● **DATA FOR THE TASK**:
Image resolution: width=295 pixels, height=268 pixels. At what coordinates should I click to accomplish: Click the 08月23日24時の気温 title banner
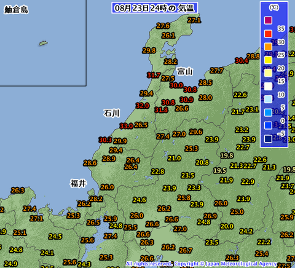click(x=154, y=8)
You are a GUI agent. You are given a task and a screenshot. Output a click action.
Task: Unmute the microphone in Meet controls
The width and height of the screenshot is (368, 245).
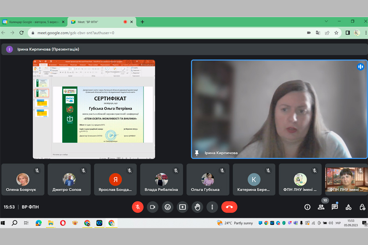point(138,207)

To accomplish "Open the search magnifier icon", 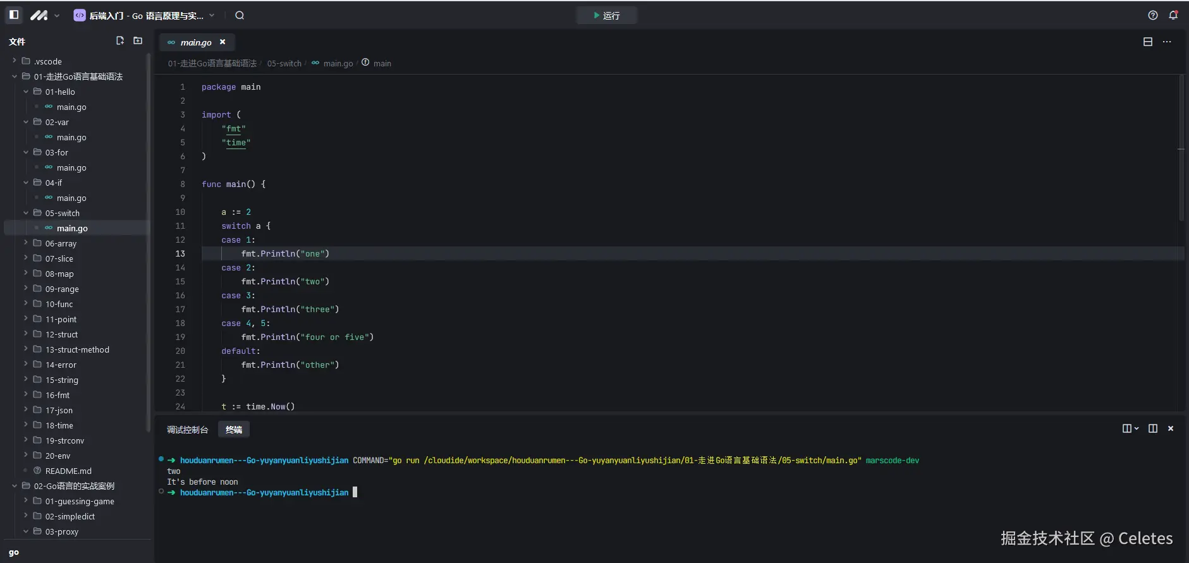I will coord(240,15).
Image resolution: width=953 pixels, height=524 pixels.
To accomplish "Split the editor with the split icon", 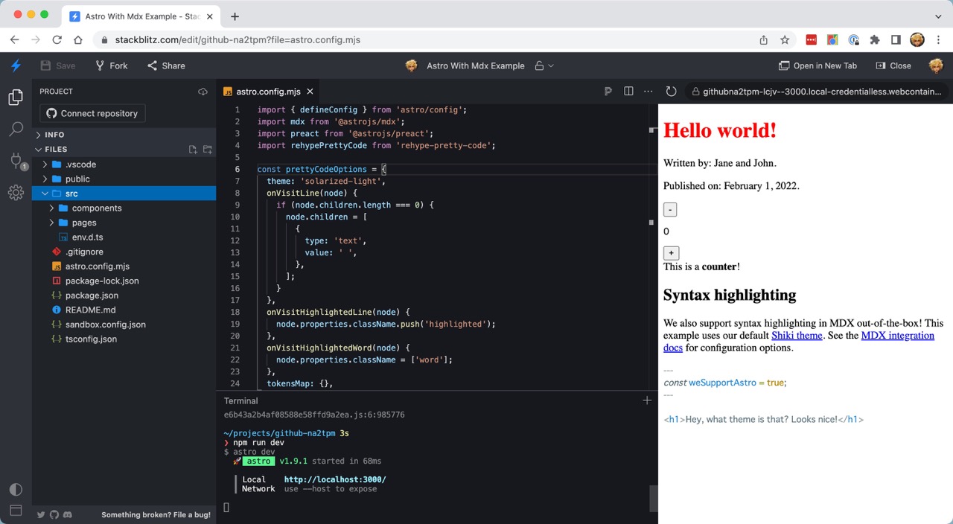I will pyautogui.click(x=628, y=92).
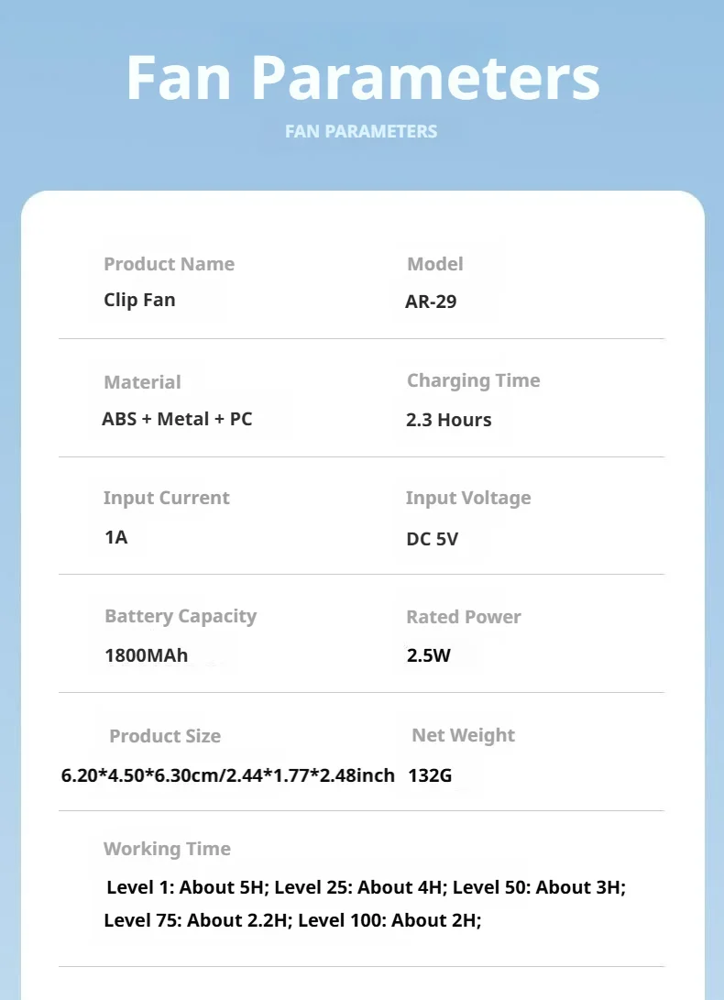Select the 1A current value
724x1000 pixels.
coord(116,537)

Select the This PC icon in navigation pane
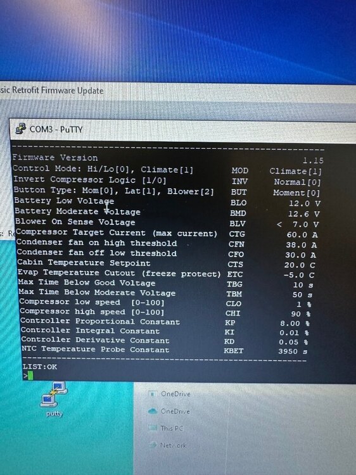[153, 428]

* * *

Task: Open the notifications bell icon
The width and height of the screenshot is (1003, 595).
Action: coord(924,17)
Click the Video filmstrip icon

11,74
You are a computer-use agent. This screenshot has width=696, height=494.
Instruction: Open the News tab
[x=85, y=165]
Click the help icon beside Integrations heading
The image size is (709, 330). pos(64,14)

--

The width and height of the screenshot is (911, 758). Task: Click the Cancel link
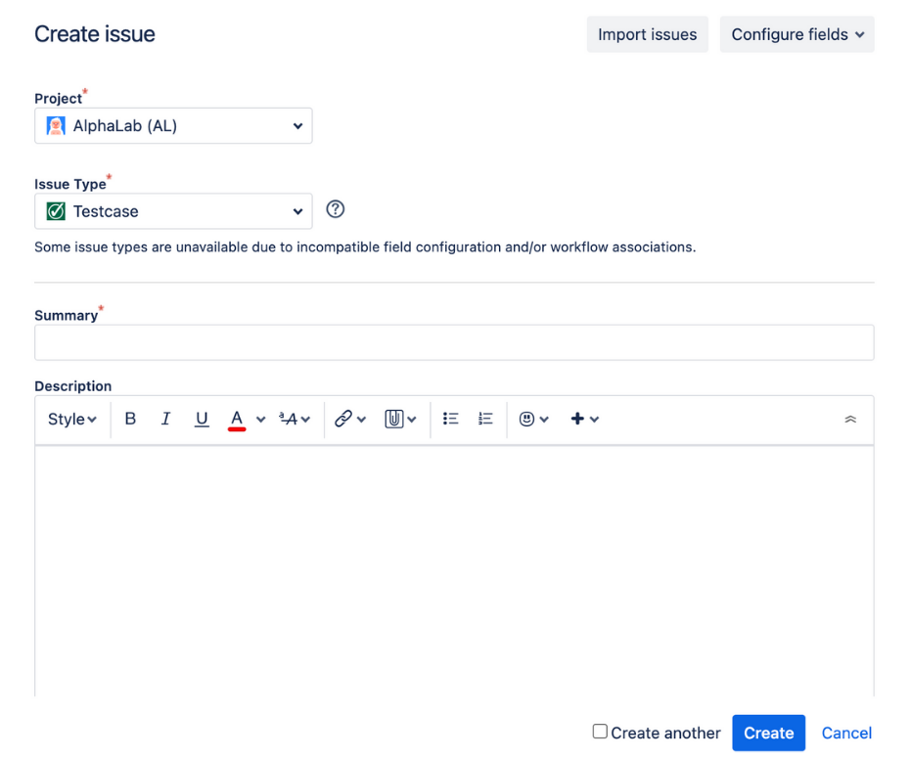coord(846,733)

● **WHAT TO PRODUCE**: Copy out each line from the listing that contains the string "agent".

● **ANSWER TO THE EXERCISE**:
You are a GUI agent. You are given a task and a screenshot. Output a click action.
You are a computer-use agent. This screenshot has width=696, height=494.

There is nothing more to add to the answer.